Screen-element location records:
..............................

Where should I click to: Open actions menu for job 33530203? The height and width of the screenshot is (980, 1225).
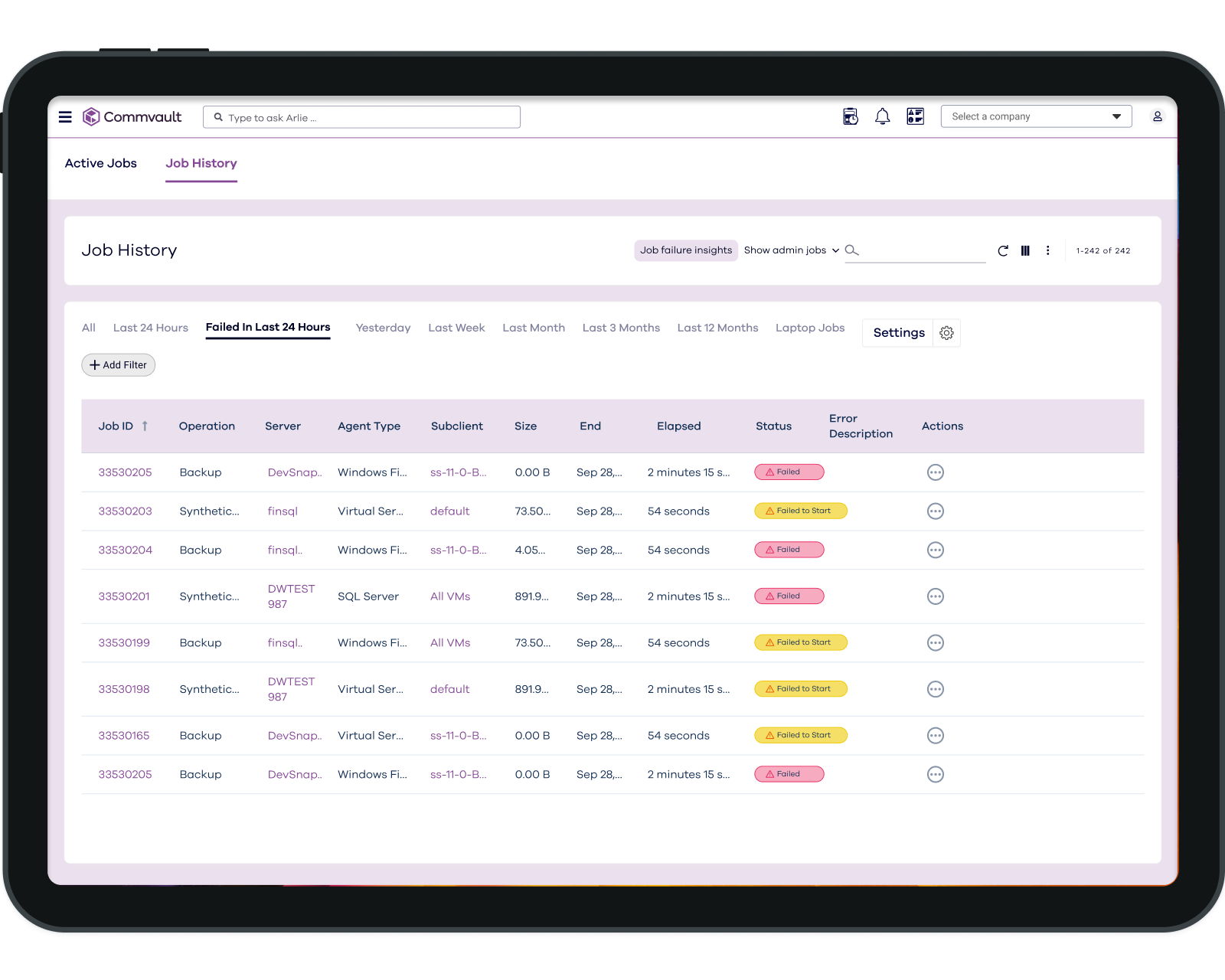(x=935, y=511)
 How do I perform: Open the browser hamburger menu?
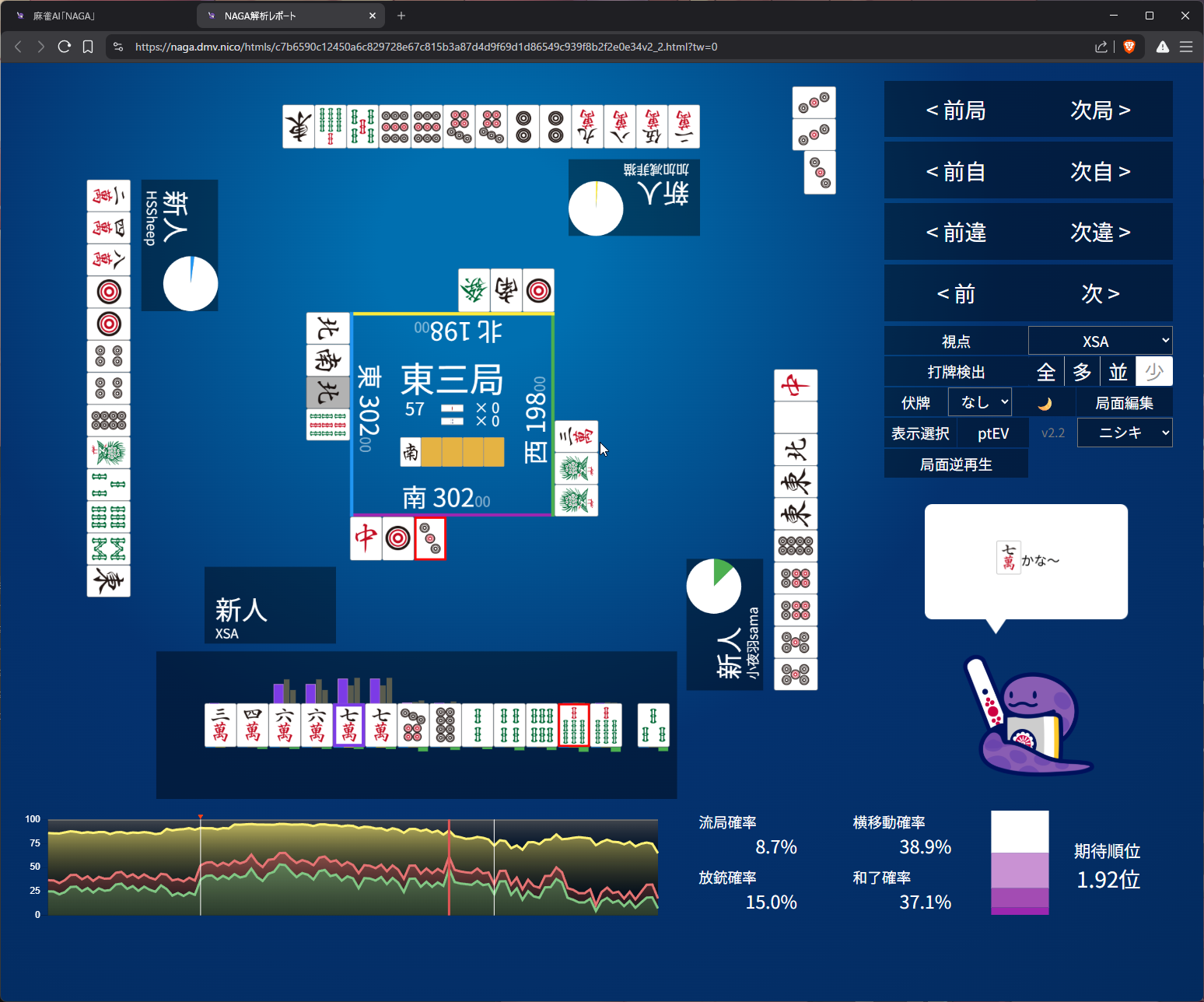pos(1185,47)
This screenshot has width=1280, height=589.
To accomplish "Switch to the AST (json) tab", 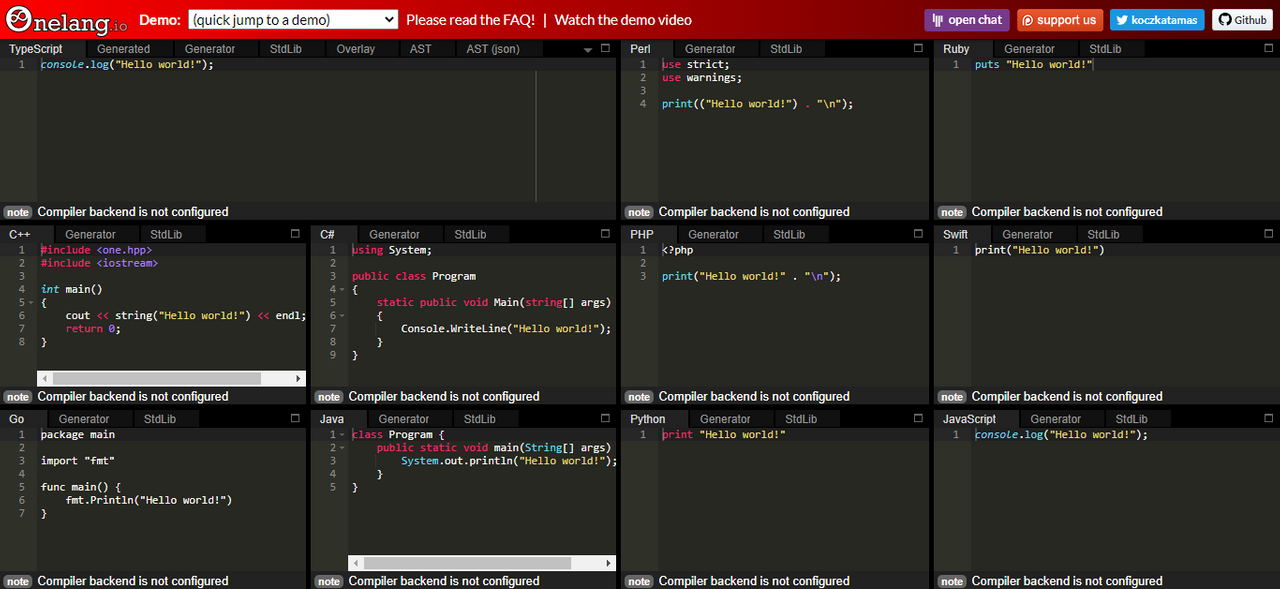I will tap(493, 49).
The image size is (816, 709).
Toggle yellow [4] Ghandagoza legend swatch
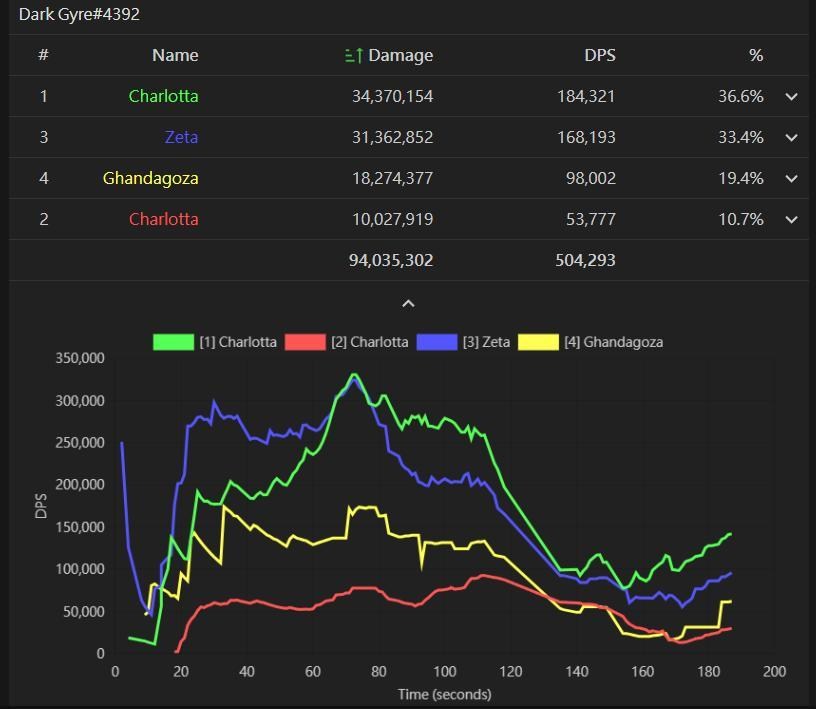click(x=538, y=342)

..............................

DIRECTIONS
Rewrite the records from the line containing "The image size is (816, 709)." through the end, inclusive, replacing "yellow" with "orange" and keeping everything else the same. Leave the pictures out of your answer.

SOLUTION TO THIS TASK
The image size is (816, 709).
Toggle orange [4] Ghandagoza legend swatch
click(x=538, y=342)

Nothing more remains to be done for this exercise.